GIVEN RECORDS:

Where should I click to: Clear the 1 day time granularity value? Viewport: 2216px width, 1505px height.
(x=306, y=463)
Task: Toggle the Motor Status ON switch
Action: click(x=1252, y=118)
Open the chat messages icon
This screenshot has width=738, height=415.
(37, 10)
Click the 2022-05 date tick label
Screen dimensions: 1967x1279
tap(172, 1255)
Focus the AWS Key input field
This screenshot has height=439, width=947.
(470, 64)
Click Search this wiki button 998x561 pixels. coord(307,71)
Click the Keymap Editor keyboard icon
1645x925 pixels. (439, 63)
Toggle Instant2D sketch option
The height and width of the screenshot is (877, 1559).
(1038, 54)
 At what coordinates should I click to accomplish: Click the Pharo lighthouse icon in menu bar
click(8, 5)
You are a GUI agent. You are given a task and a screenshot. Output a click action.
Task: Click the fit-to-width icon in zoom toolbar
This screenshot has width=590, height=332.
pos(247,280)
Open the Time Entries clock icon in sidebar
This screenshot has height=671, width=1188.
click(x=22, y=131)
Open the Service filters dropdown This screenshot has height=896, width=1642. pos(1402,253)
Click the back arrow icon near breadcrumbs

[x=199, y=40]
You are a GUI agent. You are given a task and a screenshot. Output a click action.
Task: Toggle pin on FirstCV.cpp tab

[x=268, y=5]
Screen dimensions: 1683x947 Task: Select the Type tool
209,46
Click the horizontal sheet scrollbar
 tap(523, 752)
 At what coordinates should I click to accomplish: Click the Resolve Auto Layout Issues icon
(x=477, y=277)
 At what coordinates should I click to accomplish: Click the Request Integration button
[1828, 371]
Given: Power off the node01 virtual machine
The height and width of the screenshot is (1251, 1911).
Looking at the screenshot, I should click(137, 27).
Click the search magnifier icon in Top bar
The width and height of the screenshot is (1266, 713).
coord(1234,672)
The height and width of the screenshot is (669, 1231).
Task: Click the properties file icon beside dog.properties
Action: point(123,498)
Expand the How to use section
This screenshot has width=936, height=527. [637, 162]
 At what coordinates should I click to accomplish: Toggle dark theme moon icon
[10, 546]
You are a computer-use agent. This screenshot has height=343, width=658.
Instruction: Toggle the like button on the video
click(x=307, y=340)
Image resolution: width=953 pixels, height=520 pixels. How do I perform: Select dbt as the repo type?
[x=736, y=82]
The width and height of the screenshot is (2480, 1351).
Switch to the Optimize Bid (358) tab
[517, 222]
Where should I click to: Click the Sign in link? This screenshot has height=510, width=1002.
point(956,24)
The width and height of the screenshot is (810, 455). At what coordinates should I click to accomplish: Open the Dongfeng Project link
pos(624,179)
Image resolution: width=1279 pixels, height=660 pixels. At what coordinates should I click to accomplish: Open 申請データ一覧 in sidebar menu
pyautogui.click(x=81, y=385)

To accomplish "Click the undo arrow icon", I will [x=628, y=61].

TASK TO CARRY OUT: Retype the material above in full, with nothing altered.

SOLUTION TO THIS PROBLEM:
Where should I click to: Clear the 1 day time granularity value? Viewport: 2216px width, 1505px height.
(x=306, y=463)
Task: Toggle the Motor Status ON switch
Action: click(x=1252, y=118)
Open the chat messages icon
This screenshot has width=738, height=415.
(37, 10)
Click the 2022-05 date tick label
Screen dimensions: 1967x1279
tap(172, 1255)
Focus the AWS Key input field
This screenshot has height=439, width=947.
(470, 64)
Click Search this wiki button 998x561 pixels. coord(307,71)
Click the Keymap Editor keyboard icon
1645x925 pixels. (439, 63)
Toggle Instant2D sketch option
The height and width of the screenshot is (877, 1559).
(1038, 54)
 At what coordinates should I click to accomplish: Click the Pharo lighthouse icon in menu bar
click(8, 5)
You are a GUI agent. You are given a task and a screenshot. Output a click action.
Task: Click the fit-to-width icon in zoom toolbar
This screenshot has width=590, height=332.
pos(247,280)
Open the Time Entries clock icon in sidebar
This screenshot has height=671, width=1188.
click(x=22, y=131)
Open the Service filters dropdown This screenshot has height=896, width=1642. pos(1402,253)
Click the back arrow icon near breadcrumbs

[x=199, y=40]
You are a GUI agent. You are given a task and a screenshot. Output a click action.
Task: Toggle pin on FirstCV.cpp tab

[x=268, y=5]
Screen dimensions: 1683x947 Task: Select the Type tool
209,46
Click the horizontal sheet scrollbar
 tap(523, 752)
 At what coordinates should I click to accomplish: Click the Resolve Auto Layout Issues icon
(x=477, y=277)
 At what coordinates should I click to accomplish: Click the Request Integration button
[1828, 371]
Given: Power off the node01 virtual machine
The height and width of the screenshot is (1251, 1911).
Looking at the screenshot, I should click(137, 27).
Click the search magnifier icon in Top bar
The width and height of the screenshot is (1266, 713).
coord(1234,672)
The height and width of the screenshot is (669, 1231).
Task: Click the properties file icon beside dog.properties
Action: point(123,498)
Expand the How to use section
This screenshot has width=936, height=527. [637, 162]
 At what coordinates should I click to accomplish: Toggle dark theme moon icon
[10, 546]
You are a computer-use agent. This screenshot has height=343, width=658.
Instruction: Toggle the like button on the video
click(x=307, y=340)
Image resolution: width=953 pixels, height=520 pixels. How do I perform: Select dbt as the repo type?
[x=736, y=82]
The width and height of the screenshot is (2480, 1351).
Switch to the Optimize Bid (358) tab
[517, 222]
Where should I click to: Click the Sign in link? This screenshot has height=510, width=1002.
point(956,24)
The width and height of the screenshot is (810, 455). At what coordinates should I click to accomplish: Open the Dongfeng Project link
pos(624,179)
Image resolution: width=1279 pixels, height=660 pixels. At what coordinates should I click to accomplish: Open 申請データ一覧 in sidebar menu
pyautogui.click(x=81, y=385)

To accomplish "Click the undo arrow icon", I will [x=628, y=61].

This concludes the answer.